According to Franchi et al.’s study [5], it was possible to open sutures with conventional expansion therapy when midpalate BDs ranged from 563.3 to 741.7 HU (as measured by CT). Although expansion is viable over a range of densities, greater resistance midpalatally creates a greater probability of dentoalveolar effects. This study further clarifies the necessity to understand when significant variance in midpalatal BD can potentially result in the detrimental impacts of expansion. BD was 21% less dense in early adolescence than in late adolescence. BD was 17% less dense in males than in females, and Class II individuals had approximately 13% less dense bone at the midpalatal suture. These variations demonstrate that adverse side effects are less likely in younger Class II and male patients with expansion therapy. When providing expansion therapy, factors such as posterior alveolar bone housing width and gingival biotype should also be evaluated along with gender, vertical and horizontal growth patterns and age during treatment planning in order to provide the best possible patient outcomes with minimal adverse effects [24,25].

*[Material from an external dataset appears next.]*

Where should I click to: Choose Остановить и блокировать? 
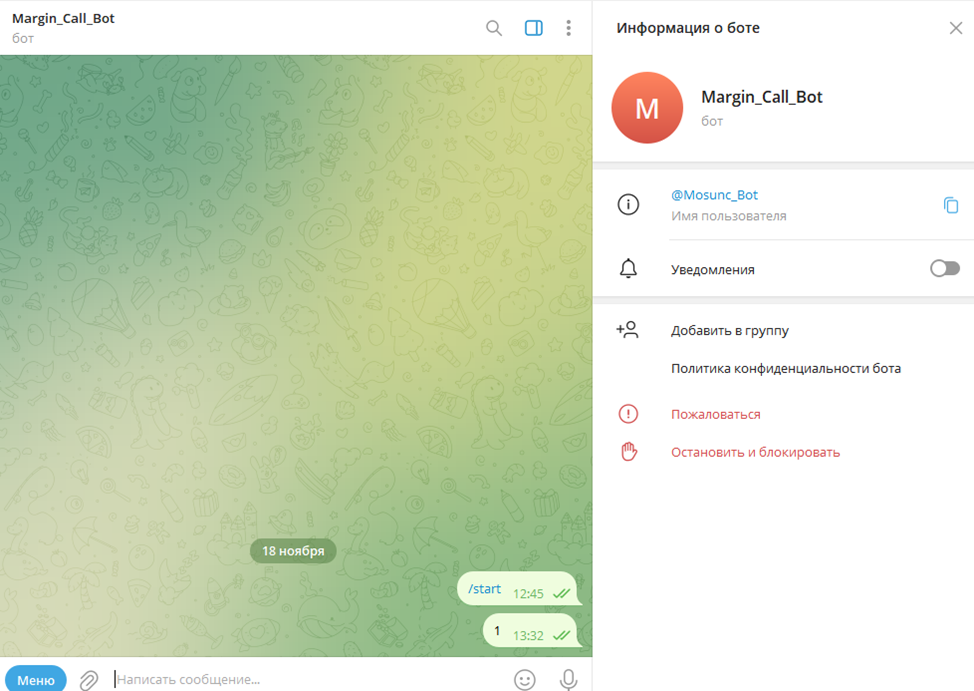pos(755,452)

Although this study shows general trends relative to palatal BD, for critical cases between adolescents and young adults, classifications reported by Angelieri et al. [17] might offer further insight in determining expansion treatment modalities. Future directions for evaluation of BD using this method include evaluating subjects with Angelieri et al.’s [17] five-stage classification of midpalatal suture morphology. Evaluating BD in different antero-posterior regions of the palate could also provide insight into trends across genders, age groups, and different skeletal patterns, which could influence orthodontic treatment decisions. Finally, increasing the number of subjects evaluated could help determine whether a specific age demonstrates a significant increase in palatal BD, suggesting a chronological age limit to conventional rapid palatal expansion techniques.

Females showed significantly higher midpalatal BD than their male counterparts.

Late adolescence individuals showed significantly less BD at the midpalatal suture than did individuals in early adolescence.

Class II skeletal individuals showed significantly less midpalatal BD than Class III individuals.